Acabada la conversación, la respuesta de mi amigo me dejó pensando y todavía me planteó una pregunta más en mi fuero interno: en caso de que la derecha política y judicial tomara represalias contra la España de izquierdas tras un golpe de Estado, ¿cómo reaccionarían los votantes conservadores? ¿Se atreverían a manifestarse en masa, denunciando a sus propios líderes como golpistas, para exigir la restauración del orden constitucional vulnerado? ¿O, por el contrario, casi todos aceptarían la mano dura del nuevo régimen e incluso algunos se sentirían complacidos con los actos de represalia, jaleándolos como la nueva cruzada contra los enemigos del país? De súbito, imaginé una sociedad semejante en cierta forma a la de posguerra, en la que el miedo y la delación se habrían extendido como plagas.
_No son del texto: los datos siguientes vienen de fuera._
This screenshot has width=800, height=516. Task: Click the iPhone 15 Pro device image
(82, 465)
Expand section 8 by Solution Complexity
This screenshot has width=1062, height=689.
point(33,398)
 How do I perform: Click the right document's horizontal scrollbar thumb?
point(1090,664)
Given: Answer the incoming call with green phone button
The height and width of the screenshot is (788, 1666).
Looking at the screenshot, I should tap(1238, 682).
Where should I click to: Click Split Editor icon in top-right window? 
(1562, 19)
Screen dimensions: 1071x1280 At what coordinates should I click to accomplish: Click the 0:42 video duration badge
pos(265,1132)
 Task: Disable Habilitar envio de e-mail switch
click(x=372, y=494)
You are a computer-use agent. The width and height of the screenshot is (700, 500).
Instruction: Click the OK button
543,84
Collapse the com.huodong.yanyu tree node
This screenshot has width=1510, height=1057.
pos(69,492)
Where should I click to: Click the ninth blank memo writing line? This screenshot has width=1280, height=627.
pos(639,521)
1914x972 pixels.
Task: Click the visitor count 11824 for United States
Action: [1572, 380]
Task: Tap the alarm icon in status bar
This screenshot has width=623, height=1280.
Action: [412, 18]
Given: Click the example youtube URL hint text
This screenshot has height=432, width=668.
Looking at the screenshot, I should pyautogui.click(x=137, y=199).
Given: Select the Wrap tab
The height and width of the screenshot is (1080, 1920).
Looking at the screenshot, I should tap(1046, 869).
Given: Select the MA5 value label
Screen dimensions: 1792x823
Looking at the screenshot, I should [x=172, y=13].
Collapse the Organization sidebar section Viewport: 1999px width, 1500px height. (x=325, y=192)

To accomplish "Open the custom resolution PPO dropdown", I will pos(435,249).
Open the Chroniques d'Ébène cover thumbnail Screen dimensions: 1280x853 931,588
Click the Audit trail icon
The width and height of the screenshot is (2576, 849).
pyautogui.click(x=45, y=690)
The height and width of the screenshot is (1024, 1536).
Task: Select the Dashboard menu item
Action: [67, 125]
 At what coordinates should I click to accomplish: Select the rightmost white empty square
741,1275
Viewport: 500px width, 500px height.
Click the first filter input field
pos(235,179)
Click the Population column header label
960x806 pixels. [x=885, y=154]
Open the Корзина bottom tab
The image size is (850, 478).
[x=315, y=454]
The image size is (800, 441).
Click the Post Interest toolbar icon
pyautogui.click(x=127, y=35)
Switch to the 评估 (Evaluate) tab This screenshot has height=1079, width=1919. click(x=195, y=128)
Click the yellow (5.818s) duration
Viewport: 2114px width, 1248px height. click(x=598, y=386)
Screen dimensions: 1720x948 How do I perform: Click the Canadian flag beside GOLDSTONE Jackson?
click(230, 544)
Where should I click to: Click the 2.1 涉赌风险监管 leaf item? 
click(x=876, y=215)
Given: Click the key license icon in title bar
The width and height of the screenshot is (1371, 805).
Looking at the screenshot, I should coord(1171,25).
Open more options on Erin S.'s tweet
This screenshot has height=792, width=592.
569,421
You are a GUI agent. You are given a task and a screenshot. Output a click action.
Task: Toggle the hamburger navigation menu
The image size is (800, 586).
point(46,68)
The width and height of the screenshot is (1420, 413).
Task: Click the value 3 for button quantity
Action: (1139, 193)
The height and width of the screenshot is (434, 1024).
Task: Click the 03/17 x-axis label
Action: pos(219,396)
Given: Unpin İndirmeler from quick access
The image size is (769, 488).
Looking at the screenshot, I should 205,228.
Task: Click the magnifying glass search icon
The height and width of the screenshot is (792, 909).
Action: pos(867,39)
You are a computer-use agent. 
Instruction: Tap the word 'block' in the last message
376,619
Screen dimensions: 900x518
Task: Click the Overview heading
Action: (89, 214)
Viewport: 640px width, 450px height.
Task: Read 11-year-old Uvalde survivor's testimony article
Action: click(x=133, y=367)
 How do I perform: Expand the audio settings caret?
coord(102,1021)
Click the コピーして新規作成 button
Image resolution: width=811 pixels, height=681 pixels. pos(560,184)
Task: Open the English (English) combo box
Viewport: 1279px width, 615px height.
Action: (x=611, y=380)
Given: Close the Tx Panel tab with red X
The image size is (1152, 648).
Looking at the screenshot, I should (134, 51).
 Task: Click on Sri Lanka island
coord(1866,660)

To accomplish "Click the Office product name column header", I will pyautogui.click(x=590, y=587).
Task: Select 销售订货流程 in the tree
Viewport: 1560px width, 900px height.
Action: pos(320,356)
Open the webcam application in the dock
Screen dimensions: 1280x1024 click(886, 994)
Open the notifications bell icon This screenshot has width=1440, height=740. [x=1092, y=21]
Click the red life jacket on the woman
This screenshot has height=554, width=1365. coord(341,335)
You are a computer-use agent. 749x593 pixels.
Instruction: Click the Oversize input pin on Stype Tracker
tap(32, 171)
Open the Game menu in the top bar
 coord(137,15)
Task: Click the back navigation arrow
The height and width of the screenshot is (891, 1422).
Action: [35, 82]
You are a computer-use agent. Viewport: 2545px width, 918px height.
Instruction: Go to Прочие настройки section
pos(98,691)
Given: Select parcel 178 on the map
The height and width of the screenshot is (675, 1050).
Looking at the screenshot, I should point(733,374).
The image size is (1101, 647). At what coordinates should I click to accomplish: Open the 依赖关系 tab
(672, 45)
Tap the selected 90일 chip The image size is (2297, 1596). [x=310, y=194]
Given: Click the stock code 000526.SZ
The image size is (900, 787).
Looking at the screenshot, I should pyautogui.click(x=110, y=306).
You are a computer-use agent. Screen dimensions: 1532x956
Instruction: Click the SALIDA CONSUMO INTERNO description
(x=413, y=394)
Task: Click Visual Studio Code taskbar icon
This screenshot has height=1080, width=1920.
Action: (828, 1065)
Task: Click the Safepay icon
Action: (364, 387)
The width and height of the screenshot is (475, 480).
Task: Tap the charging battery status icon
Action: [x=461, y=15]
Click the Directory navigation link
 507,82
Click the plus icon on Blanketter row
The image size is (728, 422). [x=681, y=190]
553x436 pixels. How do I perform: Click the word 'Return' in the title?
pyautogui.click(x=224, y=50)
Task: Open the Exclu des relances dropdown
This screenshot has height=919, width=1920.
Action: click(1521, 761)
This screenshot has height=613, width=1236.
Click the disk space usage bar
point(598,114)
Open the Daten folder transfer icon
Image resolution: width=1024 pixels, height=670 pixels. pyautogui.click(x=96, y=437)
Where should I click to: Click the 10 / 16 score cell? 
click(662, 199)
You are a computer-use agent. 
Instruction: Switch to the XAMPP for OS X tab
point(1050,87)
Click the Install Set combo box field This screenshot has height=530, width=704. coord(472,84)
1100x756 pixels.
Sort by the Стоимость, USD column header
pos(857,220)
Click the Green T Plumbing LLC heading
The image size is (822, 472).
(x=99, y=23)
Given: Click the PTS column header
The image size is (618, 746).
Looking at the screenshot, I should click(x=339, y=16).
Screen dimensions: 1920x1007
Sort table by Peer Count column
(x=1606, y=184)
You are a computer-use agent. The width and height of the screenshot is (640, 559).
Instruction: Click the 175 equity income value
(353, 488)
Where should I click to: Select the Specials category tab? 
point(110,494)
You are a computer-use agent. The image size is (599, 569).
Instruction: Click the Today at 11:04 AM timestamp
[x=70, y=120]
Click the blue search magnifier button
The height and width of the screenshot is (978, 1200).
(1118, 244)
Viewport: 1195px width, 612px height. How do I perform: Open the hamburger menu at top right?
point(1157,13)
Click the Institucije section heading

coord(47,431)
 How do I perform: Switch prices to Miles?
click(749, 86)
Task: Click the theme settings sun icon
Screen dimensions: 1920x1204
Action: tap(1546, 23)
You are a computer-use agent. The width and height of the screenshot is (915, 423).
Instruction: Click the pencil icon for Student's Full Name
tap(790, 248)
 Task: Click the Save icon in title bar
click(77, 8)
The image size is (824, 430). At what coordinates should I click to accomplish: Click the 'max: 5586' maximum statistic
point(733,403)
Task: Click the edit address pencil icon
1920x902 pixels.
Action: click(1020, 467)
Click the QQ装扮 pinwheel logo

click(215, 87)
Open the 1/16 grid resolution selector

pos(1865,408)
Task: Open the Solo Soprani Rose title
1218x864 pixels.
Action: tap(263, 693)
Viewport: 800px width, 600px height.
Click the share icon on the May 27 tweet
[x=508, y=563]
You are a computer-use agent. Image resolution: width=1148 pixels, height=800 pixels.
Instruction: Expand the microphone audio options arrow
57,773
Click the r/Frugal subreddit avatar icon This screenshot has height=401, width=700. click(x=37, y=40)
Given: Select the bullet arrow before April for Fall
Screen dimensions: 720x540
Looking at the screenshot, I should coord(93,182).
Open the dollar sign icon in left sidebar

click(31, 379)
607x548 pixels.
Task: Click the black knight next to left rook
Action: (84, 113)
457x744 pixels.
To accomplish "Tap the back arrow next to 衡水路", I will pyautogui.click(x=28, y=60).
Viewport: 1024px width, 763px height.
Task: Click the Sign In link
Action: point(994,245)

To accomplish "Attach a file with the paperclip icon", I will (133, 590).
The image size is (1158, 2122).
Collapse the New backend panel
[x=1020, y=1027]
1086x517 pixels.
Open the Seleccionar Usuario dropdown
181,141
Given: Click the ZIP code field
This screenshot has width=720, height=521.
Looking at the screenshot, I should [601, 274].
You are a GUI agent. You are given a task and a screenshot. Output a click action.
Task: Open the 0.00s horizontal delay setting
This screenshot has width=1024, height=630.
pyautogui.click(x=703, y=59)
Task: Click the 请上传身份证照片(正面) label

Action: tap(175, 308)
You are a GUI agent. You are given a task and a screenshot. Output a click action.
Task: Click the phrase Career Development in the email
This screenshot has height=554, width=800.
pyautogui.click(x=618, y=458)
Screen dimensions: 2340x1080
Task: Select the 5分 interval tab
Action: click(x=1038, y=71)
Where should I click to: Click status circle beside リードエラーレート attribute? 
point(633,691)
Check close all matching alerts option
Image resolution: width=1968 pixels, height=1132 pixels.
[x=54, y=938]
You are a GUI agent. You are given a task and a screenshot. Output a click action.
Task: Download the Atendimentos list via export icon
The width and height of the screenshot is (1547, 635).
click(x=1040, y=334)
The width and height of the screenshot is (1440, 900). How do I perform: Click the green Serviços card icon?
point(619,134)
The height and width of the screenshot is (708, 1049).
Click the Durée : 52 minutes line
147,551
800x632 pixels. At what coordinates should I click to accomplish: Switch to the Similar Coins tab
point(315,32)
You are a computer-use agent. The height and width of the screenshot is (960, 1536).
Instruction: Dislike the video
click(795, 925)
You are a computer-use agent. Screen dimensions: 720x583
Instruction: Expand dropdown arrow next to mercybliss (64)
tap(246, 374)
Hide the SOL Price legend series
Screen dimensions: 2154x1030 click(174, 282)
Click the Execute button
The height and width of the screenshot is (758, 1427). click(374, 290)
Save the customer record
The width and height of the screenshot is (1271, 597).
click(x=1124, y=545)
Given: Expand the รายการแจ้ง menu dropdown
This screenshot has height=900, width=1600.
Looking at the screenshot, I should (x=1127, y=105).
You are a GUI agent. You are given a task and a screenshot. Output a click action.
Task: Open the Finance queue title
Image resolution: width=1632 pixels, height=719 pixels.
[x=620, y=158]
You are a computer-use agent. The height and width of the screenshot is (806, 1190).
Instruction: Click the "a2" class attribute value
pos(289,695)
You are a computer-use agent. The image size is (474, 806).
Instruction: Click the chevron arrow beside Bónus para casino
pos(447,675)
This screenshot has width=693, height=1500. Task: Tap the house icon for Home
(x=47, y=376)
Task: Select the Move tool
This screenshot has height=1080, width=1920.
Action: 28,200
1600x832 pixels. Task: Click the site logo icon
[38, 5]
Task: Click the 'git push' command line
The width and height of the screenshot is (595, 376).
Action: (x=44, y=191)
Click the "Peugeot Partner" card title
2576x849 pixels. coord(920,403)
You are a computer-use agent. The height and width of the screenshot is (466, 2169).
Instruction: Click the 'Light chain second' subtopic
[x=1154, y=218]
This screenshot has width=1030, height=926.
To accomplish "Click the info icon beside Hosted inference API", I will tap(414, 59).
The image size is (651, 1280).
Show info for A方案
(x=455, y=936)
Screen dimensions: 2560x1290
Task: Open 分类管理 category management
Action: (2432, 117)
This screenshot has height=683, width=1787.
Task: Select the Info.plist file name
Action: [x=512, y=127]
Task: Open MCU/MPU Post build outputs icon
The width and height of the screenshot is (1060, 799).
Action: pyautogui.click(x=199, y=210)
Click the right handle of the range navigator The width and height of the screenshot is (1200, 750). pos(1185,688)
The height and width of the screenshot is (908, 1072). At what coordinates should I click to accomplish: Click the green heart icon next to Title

Imaginé que las personas con las que nos relacionamos todos los días (compañeros de trabajo, vecinos, amigos, conocidos e incluso familiares) podrían colaborar con la nueva represión por diversos motivos: para darles rienda suelta a sus antipatías, rencores y enemistades, para mejorar su posición económica y social e incluso para evitar las represalias a cambio de convertirse en delatores. Había concebido una pesadilla despierto. Y me di cuenta de que yo no tenía respuestas claras a ninguna de las preguntas que me había planteado. Solo espero quedarme para siempre con este manojo de mis dudas, pues hay preguntas que no merece la pena responder.